マイカー元年の扉を開いた初代カローラ、ハイソカーブームの先駆け初代クレスタ、今ヨーロッパでセダンの主流となりつつある4ドアクーペの元祖、初代カリーナED、国産プレミアムコンパクトの最適解と定評あるプログレ…といった感じでキリがない。
あれも紹介したい、これも、という気持ちをこらえ、「時代を作ったレベルで名車」といえるトヨタの名セダン3選を厳選した。
トヨペットクラウンRS(1955)
トヨペットクラウンRS(1955)
太平洋戦争に負けてすぐの頃はトラック以外ほとんど生産を許されず、乗用車生産を再開してもトラックシャシーへ架装業者が載せた、頑丈だけれども野暮ったいボディの車をタクシー向けに細々と作るくらいだった日本の自動車業界。
しかし1955年、戦後設計としてはエンジンもボディも自社製な、トヨタ初の本格セダンとしてデビューしたのがトヨペットクラウンRS、いわゆる初代クラウンでだった。
まだ国産車の品質に疑問を持たれていた時代でもあり、トヨタも保険として頑丈なタクシー仕様車「マスター」を同時デビューさせていたものの、そのマスターを不要とする人気を獲得したクラウンは、日本を代表するセダンへと成長したのだ。
初代プリウス(1997)
初代プリウス(1997)
1990年代、もはや大衆向けセダンは飽きられるほど作り、現在のミニバンやSUVブームへ続くRVブームだった日本で衝撃的デビューを飾った、世界初の量販乗用ハイブリッドカー、初代プリウス。
サイズの割に車内空間に余裕がある4ドアセダンというパッケージこそ平凡だったが、「実燃費で10km/Lも走れば優秀」だった時代にモーターで走る限りガソリンを食わず、20km/L前後の実燃費を誇るハイブリッドカーは、まさに革命だった。

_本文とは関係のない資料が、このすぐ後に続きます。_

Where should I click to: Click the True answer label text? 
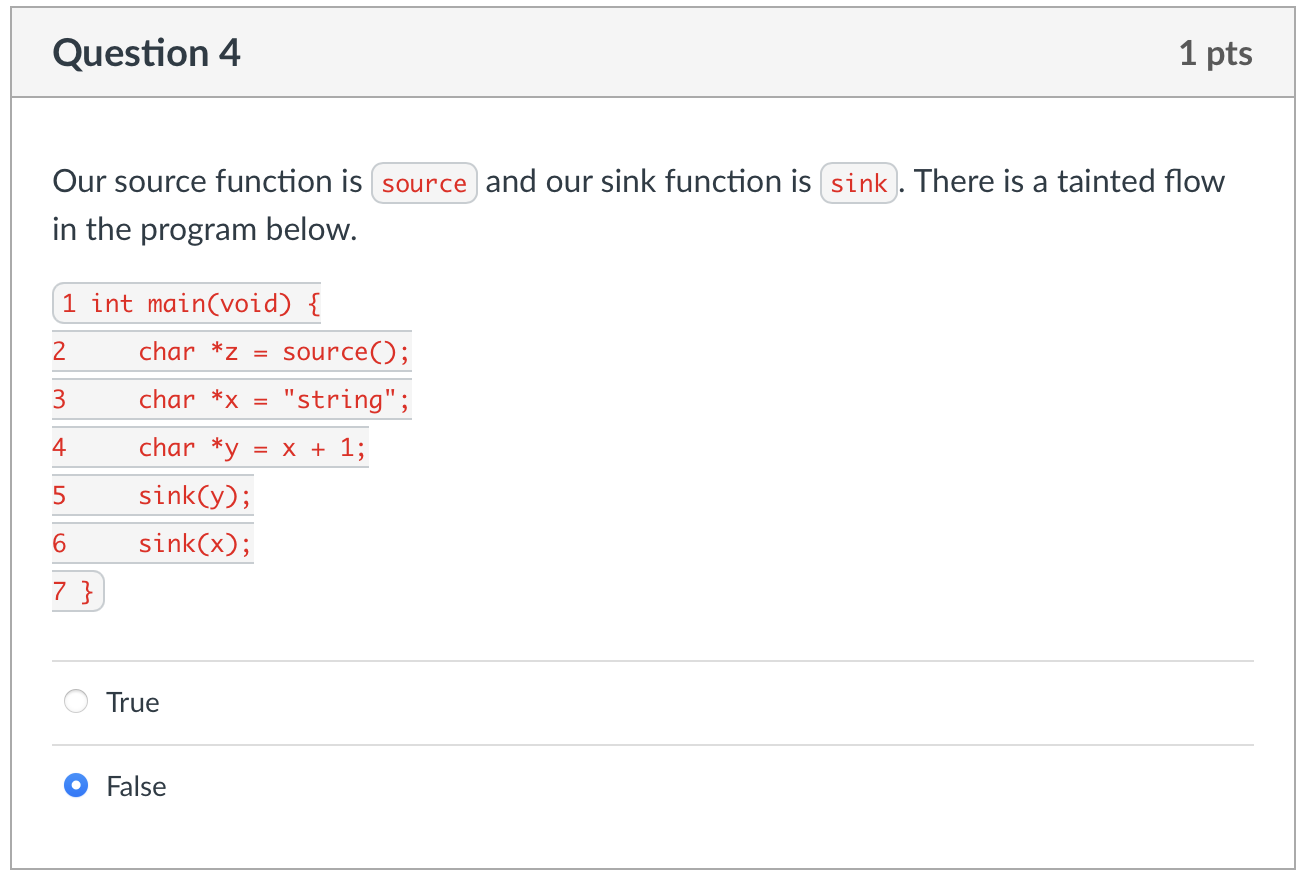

やがて世界の自動車メーカーは、順調に進化したトヨタのハイブリッド技術にとても太刀打ちできないと一斉にEVへと舵を切る「ルール変更」を強いるなど、まさに歴史を作った名セダンだ。
コンフォート(1995)
コンフォート(1995)
タクシー業界を主要顧客とした国産セダンの決定版、それまでの集大成となる名車が、1995年に発売されたコンフォート。
一見して旧型マークIIセダンをベースとした古めかしい車だったが、あえて強靭さにこだわらないしなやかなボディを含め信頼性や耐久性に優れ、「日本で真に求められるセダンとは何か」という本質を絶妙に突いた、究極のセダンだ。
誰よりもセダンを乗り回すタクシードライバーやタクシー会社から絶大な支持を受け、2018年の生産終了以降も、タクシーの中古車市場では人気継続中。
まだ他にもセダンは作られているが、コンフォートはクラウン以来のトヨタセダンが歩んだ歴史にとって、ひとつの頂点と言えるだろう。